What you are asked to do
Filter by the string "agent": return the lines of the material that contain it.

Records for the task
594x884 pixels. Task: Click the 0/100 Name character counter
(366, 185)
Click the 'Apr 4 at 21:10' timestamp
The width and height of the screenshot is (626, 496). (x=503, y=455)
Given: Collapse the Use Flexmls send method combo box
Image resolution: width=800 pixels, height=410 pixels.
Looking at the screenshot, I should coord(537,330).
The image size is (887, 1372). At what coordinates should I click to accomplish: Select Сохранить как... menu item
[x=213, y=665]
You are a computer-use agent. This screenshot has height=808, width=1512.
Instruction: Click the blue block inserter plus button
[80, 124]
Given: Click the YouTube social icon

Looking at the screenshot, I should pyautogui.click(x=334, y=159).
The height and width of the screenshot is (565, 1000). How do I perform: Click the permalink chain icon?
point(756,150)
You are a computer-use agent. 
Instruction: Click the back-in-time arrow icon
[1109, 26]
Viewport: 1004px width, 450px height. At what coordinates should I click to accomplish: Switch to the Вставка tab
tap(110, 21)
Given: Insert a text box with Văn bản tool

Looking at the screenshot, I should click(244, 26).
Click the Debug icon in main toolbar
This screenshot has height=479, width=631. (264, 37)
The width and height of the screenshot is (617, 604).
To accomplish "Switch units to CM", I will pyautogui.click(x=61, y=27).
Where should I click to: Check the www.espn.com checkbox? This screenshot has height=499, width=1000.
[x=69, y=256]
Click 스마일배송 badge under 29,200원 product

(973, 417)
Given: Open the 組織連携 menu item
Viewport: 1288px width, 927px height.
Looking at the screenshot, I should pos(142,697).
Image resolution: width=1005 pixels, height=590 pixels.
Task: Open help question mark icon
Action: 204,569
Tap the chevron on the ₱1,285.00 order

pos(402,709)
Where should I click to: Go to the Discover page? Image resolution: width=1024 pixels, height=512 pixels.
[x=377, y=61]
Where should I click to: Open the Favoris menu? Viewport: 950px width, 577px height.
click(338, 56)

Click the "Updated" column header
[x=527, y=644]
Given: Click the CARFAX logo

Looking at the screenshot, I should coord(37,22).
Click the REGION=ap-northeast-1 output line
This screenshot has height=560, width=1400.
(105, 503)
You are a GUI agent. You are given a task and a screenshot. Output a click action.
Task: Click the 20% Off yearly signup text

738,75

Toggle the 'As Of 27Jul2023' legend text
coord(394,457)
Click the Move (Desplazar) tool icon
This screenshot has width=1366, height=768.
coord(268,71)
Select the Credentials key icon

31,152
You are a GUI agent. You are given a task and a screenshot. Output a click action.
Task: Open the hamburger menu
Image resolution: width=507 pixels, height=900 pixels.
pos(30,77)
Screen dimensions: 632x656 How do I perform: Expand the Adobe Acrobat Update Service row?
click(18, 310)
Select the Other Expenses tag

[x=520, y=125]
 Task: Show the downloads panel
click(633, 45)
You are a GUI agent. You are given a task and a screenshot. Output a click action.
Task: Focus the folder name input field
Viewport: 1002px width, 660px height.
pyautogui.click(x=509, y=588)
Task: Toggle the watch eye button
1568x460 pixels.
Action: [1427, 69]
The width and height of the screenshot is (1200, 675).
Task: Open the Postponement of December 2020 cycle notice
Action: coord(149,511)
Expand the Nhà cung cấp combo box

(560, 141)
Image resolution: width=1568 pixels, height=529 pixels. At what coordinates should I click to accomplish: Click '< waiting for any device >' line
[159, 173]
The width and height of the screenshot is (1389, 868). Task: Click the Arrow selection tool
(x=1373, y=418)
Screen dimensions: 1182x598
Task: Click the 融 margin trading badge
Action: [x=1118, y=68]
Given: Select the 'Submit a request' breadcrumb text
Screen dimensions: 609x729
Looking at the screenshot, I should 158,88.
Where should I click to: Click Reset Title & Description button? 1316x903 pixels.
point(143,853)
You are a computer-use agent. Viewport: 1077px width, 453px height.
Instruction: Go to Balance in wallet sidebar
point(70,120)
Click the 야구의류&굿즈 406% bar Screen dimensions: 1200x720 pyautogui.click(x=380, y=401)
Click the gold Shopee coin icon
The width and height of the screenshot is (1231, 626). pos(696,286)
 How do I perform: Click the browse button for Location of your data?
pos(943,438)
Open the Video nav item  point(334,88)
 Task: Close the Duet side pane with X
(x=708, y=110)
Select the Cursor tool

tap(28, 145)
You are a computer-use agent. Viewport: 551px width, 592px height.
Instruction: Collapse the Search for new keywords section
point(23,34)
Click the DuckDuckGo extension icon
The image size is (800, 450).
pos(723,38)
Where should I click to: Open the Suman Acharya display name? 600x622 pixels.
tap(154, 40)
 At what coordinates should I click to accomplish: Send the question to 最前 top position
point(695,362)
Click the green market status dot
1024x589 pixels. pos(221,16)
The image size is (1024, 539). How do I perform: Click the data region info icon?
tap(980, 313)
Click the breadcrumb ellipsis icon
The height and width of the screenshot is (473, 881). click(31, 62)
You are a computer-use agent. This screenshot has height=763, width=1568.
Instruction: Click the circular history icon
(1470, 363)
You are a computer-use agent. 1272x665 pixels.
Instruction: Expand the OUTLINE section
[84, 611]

Exercise response
You are a computer-use agent. This screenshot has height=808, width=1512.
You are a computer-use agent. 
You are a GUI agent. You are given a task and a screenshot. Output a click action.
You are a GUI agent. You are given a task and a screenshot. Output a click action.
You are a GUI agent. You are given a task and a screenshot. Output a click action.
You are a computer-use agent. Viewport: 1077px width, 453px height.
You are a computer-use agent. Viewport: 551px width, 592px height.
You are a computer-use agent. This screenshot has height=763, width=1568.
You are a computer-use agent. 1272x665 pixels.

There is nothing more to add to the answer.